WHAT IS EXPECTED
Write out the entries below exactly. End with the line that contains "You are a computer-use agent. This".

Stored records

↓↓↓

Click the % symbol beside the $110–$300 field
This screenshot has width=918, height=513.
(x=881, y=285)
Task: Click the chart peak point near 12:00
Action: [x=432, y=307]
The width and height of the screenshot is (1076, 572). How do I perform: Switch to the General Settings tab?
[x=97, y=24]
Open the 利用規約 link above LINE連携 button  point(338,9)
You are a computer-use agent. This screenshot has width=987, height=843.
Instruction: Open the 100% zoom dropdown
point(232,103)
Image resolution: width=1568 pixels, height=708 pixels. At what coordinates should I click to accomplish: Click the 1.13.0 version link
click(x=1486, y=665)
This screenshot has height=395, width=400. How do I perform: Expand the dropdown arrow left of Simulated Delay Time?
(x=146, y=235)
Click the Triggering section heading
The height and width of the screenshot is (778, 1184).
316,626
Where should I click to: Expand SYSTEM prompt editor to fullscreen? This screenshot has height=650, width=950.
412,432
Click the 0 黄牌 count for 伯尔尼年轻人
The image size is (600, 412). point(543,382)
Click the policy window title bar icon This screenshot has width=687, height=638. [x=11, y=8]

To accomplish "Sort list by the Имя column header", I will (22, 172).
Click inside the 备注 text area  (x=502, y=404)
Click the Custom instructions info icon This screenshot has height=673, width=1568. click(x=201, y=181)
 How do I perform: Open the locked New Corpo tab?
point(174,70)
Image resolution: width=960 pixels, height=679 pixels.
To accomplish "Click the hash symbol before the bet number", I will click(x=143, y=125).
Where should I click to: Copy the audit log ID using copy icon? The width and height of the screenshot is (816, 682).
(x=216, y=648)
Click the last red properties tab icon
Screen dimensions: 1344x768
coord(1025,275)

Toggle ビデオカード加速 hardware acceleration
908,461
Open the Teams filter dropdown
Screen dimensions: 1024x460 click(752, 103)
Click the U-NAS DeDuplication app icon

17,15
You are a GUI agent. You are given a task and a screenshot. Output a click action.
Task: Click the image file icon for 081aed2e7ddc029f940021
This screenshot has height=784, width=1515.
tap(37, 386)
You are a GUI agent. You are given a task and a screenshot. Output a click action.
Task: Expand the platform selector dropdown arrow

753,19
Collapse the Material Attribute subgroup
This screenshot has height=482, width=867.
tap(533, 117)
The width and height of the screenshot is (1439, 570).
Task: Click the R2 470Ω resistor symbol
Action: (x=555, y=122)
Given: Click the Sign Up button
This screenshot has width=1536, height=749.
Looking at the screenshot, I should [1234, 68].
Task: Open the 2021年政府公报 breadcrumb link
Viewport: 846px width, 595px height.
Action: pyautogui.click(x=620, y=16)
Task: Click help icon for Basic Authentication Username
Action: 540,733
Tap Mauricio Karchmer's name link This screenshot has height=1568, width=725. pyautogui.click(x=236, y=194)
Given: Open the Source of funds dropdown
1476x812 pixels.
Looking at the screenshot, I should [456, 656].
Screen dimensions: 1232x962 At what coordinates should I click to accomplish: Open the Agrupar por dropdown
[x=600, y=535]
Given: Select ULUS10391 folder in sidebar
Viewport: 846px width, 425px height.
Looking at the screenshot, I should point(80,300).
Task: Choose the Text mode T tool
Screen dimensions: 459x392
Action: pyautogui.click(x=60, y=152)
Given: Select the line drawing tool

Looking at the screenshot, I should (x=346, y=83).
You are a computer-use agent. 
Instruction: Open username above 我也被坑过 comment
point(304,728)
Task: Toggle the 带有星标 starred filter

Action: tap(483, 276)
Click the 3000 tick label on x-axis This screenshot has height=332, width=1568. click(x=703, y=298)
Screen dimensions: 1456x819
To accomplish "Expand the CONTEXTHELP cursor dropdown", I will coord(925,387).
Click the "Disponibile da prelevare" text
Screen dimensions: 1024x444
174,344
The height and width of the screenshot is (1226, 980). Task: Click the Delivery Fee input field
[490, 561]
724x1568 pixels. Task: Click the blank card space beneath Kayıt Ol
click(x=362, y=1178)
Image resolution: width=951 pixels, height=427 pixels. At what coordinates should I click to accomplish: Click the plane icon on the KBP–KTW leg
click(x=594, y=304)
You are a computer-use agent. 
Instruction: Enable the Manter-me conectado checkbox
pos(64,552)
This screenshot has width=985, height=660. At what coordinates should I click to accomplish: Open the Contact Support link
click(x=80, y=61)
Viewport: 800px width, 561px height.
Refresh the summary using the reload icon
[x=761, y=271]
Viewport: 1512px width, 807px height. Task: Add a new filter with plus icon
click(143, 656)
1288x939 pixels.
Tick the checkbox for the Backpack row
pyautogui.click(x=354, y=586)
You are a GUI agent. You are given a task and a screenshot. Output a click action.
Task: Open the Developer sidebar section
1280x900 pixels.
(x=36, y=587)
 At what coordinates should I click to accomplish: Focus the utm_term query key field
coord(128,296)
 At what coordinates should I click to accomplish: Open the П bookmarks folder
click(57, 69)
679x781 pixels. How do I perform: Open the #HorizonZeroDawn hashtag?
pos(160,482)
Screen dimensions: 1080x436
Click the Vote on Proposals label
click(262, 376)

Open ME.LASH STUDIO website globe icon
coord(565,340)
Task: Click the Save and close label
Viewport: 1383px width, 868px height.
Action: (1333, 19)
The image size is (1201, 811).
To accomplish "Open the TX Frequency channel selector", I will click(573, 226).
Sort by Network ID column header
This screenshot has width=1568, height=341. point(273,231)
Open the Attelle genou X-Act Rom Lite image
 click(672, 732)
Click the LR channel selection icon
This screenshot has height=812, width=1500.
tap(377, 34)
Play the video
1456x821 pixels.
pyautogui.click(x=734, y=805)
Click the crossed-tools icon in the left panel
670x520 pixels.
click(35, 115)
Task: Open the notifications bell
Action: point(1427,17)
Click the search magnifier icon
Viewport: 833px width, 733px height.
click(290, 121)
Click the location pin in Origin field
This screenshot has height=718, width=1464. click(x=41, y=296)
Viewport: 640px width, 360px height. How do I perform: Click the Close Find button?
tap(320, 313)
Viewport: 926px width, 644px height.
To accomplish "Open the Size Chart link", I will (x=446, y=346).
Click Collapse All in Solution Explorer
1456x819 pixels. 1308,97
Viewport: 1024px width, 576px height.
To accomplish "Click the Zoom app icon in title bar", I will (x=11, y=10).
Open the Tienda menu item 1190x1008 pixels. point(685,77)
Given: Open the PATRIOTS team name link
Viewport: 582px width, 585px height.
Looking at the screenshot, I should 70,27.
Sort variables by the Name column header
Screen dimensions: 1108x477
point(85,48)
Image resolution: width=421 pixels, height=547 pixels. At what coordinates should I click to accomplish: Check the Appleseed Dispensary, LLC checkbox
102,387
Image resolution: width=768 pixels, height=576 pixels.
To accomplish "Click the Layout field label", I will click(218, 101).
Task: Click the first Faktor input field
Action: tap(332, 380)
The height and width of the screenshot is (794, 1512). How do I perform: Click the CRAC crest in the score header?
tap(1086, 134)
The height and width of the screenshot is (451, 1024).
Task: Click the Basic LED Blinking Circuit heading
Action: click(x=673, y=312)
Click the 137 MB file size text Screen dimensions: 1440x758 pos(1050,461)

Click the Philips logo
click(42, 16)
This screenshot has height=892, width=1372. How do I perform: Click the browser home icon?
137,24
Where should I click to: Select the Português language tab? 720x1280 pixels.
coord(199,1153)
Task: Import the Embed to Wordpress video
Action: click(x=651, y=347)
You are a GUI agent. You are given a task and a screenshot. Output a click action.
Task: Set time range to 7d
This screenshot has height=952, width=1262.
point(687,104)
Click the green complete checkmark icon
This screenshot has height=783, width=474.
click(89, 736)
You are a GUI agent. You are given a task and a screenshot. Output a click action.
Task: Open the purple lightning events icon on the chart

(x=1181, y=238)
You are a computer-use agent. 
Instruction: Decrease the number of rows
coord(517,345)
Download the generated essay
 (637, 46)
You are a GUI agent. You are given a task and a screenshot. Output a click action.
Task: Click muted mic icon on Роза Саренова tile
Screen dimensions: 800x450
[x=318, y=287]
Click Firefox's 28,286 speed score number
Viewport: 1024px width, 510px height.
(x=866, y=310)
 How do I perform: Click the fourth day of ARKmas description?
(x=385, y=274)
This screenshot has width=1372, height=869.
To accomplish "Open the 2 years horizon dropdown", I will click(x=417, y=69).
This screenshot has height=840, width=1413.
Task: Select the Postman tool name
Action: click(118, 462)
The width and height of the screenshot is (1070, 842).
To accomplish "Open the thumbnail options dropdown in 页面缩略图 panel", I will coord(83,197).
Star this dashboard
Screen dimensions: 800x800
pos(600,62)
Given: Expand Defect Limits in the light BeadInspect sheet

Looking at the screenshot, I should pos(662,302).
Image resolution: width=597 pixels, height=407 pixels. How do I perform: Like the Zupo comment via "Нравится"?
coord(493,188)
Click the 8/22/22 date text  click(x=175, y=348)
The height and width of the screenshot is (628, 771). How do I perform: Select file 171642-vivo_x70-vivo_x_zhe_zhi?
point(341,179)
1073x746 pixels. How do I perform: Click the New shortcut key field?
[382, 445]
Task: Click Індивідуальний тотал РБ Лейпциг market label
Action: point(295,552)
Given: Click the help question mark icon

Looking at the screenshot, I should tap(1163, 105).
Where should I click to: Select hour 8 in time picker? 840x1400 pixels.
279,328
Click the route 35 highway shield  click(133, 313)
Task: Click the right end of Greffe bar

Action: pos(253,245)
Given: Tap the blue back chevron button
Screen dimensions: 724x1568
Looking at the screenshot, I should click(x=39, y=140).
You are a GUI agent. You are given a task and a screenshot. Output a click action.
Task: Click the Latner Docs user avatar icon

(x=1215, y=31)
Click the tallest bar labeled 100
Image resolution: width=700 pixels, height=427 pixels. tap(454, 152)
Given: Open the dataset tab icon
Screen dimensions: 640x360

↑↑↑

SOLUTION FOR THIS EXERCISE
Click the % symbol beside the $110–$300 field
This screenshot has width=918, height=513.
(x=881, y=285)
Task: Click the chart peak point near 12:00
Action: [x=432, y=307]
The width and height of the screenshot is (1076, 572). How do I perform: Switch to the General Settings tab?
[x=97, y=24]
Open the 利用規約 link above LINE連携 button  point(338,9)
You are a computer-use agent. This screenshot has width=987, height=843.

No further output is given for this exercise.